Neysofu - 5 months ago 51

Scala Question

I'm writing a server-side module for a Scala based project, and I need to find the fastest way to perform a weighted random number generation between some

`Int`

Now, this is what I came up with:

`import scala.util.Random`

trait CumulativeDensity {

/** Returns the index result of a binary search to find @n in the discrete

* @cdf array.

*/

def search(n: Int, cdf: Array[Int]): Int = {

val i: Int = cdf.indexWhere(_ != 0)

if (i<0 | n<=cdf(i))

i

else

search(n-cdf(i), {cdf.update(i,0); cdf})

}

/** Returns the cumulative density function (CDF) of @list (in simple terms,

* the cumulative sums of the weights).

*/

def cdf(list: Array[Int]) = list.map{

var s = 0;

d => {s += d; s}

}

}

And I define the main method with this piece of code:

`def rndWeighted(list: Array[Int]): Int =`

search(Random.nextInt(list.sum + 1), cdf(list))

However, it still isn't fast enough. Is there any kind of black magic that makes unnecessary to iterate over the list since its start (libraries, built-ins, heuristics)?

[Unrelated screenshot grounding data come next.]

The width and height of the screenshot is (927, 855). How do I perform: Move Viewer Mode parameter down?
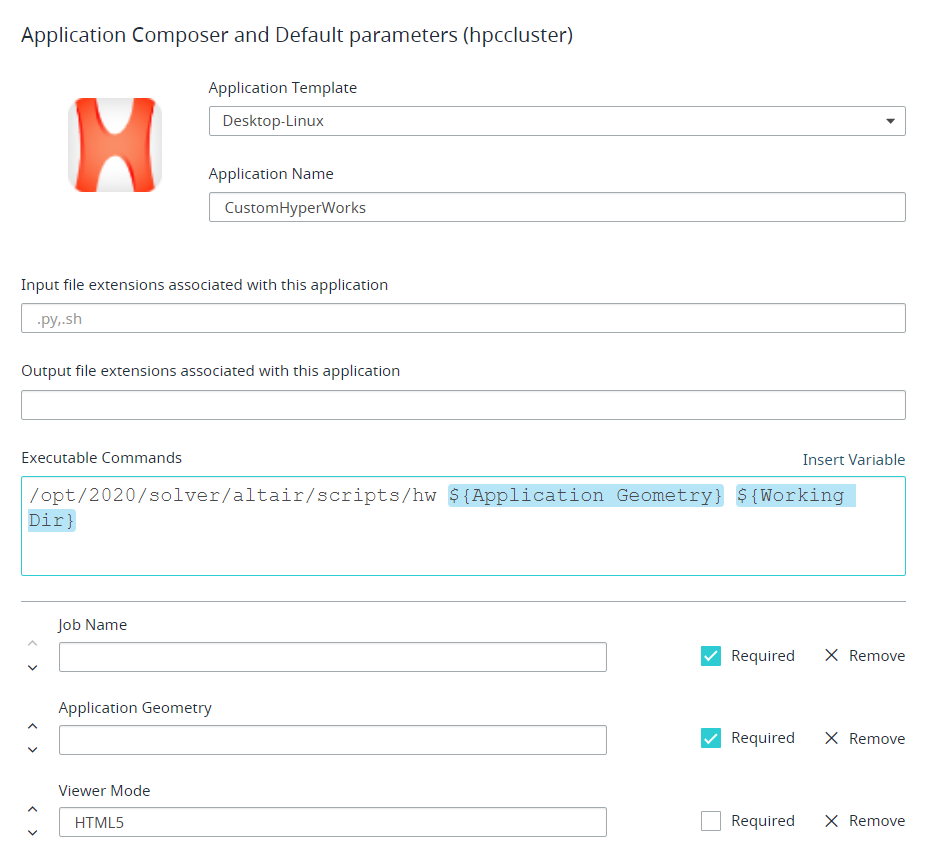pyautogui.click(x=33, y=832)
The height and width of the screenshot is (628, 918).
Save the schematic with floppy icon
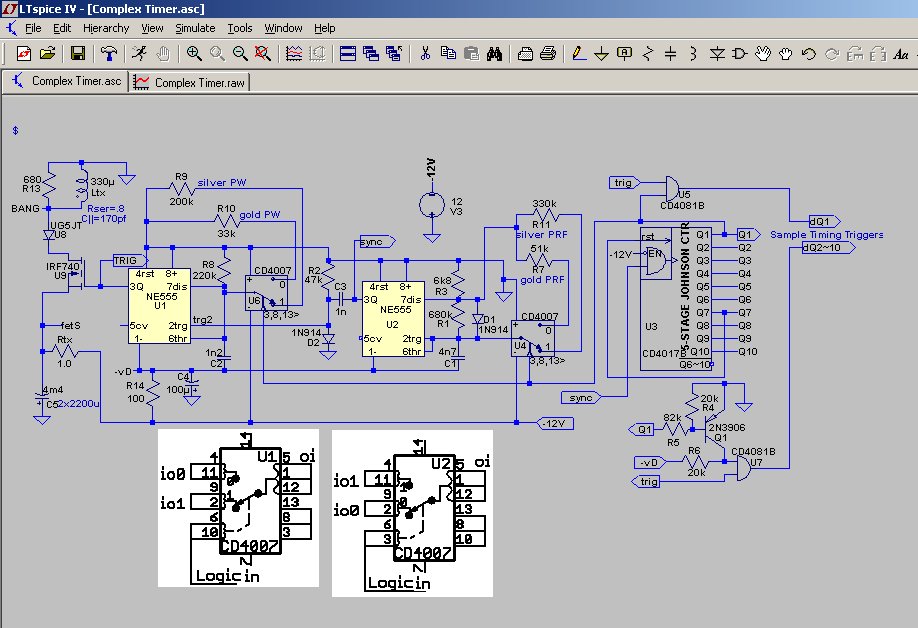78,54
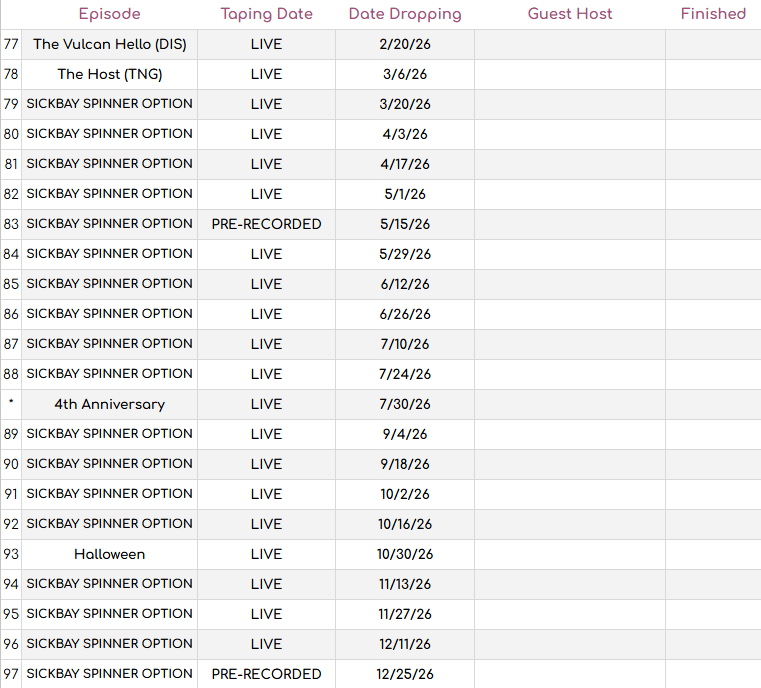Viewport: 761px width, 688px height.
Task: Select the 2/20/26 drop date cell
Action: tap(405, 44)
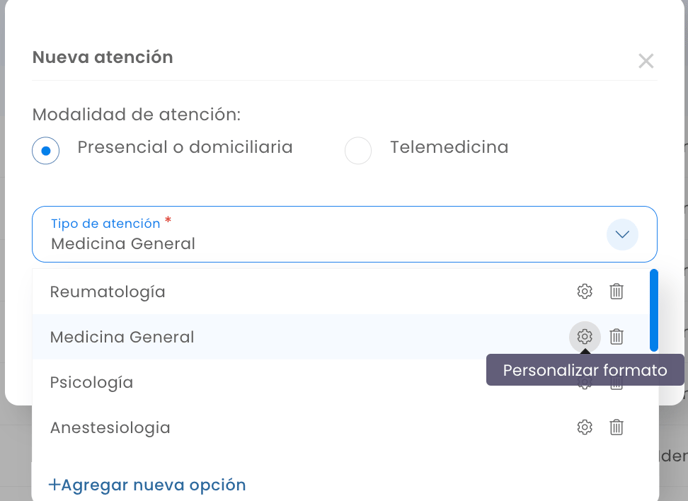
Task: Click the Presencial o domiciliaria label
Action: (x=185, y=147)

`def search(n: Int, cdf: Array[Int]): Int = {`

if (n > cdf.head)

1 + search(n-cdf.head, cdf.tail)

else

0

}

Answer

Instead of `cdf.update(i,0)`

and passing the entire `cdf`

back to `cdf.indexWhere(_ != 0)`

in the next recursive call, consider

```
cdf.splitAt(i)
```

and passing only the elements on the *right* of `i`

, so in the following recursion, `indexWhere`

scans a smaller array. Note the array size being monotonic decreasing at each recursive call ensures termination.